#### Stored data entries
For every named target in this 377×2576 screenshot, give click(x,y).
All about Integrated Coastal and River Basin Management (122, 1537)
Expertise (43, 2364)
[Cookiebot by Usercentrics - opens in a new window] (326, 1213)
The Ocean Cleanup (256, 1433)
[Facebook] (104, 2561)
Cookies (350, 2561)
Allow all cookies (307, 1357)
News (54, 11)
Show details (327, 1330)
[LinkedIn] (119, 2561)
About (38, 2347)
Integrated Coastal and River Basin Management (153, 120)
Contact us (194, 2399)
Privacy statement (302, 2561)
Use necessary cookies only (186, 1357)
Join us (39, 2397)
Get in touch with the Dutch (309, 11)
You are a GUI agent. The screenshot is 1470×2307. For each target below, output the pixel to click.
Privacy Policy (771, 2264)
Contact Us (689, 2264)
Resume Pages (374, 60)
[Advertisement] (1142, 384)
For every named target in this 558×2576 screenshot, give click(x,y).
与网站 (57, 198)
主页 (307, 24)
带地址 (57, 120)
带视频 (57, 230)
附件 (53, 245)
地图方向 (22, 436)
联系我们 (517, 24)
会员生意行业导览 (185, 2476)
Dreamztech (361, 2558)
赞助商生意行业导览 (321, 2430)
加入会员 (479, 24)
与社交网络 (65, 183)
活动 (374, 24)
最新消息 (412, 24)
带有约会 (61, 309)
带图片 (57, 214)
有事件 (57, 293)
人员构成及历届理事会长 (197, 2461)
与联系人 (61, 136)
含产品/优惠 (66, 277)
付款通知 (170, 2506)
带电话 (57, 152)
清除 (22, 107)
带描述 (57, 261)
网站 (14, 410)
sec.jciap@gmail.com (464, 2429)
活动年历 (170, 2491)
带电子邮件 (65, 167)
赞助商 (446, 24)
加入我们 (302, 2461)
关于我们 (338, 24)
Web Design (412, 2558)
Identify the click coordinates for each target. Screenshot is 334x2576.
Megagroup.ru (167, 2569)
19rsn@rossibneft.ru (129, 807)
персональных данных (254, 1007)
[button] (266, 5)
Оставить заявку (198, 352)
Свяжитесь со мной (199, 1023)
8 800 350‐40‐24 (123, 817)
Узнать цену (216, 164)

#### Work to complete
Return a faithful copy of all the records above.

#### Response to the task
For every named target in this 377×2576 screenshot, give click(x,y).
All about Integrated Coastal and River Basin Management (122, 1537)
Expertise (43, 2364)
[Cookiebot by Usercentrics - opens in a new window] (326, 1213)
The Ocean Cleanup (256, 1433)
[Facebook] (104, 2561)
Cookies (350, 2561)
Allow all cookies (307, 1357)
News (54, 11)
Show details (327, 1330)
[LinkedIn] (119, 2561)
About (38, 2347)
Integrated Coastal and River Basin Management (153, 120)
Contact us (194, 2399)
Privacy statement (302, 2561)
Use necessary cookies only (186, 1357)
Join us (39, 2397)
Get in touch with the Dutch (309, 11)
You are a GUI agent. The screenshot is 1470×2307. For each target below, output the pixel to click.
Privacy Policy (771, 2264)
Contact Us (689, 2264)
Resume Pages (374, 60)
[Advertisement] (1142, 384)
For every named target in this 558×2576 screenshot, give click(x,y).
与网站 (57, 198)
主页 (307, 24)
带地址 (57, 120)
带视频 (57, 230)
附件 (53, 245)
地图方向 (22, 436)
联系我们 (517, 24)
会员生意行业导览 (185, 2476)
Dreamztech (361, 2558)
赞助商生意行业导览 (321, 2430)
加入会员 (479, 24)
与社交网络 (65, 183)
活动 (374, 24)
最新消息 (412, 24)
带有约会 (61, 309)
带图片 (57, 214)
有事件 (57, 293)
人员构成及历届理事会长 (197, 2461)
与联系人 (61, 136)
含产品/优惠 (66, 277)
付款通知 (170, 2506)
带电话 (57, 152)
清除 (22, 107)
带描述 (57, 261)
网站 (14, 410)
sec.jciap@gmail.com (464, 2429)
活动年历 (170, 2491)
带电子邮件 (65, 167)
赞助商 (446, 24)
加入我们 (302, 2461)
关于我们 (338, 24)
Web Design (412, 2558)
Identify the click coordinates for each target. Screenshot is 334x2576.
Megagroup.ru (167, 2569)
19rsn@rossibneft.ru (129, 807)
персональных данных (254, 1007)
[button] (266, 5)
Оставить заявку (198, 352)
Свяжитесь со мной (199, 1023)
8 800 350‐40‐24 (123, 817)
Узнать цену (216, 164)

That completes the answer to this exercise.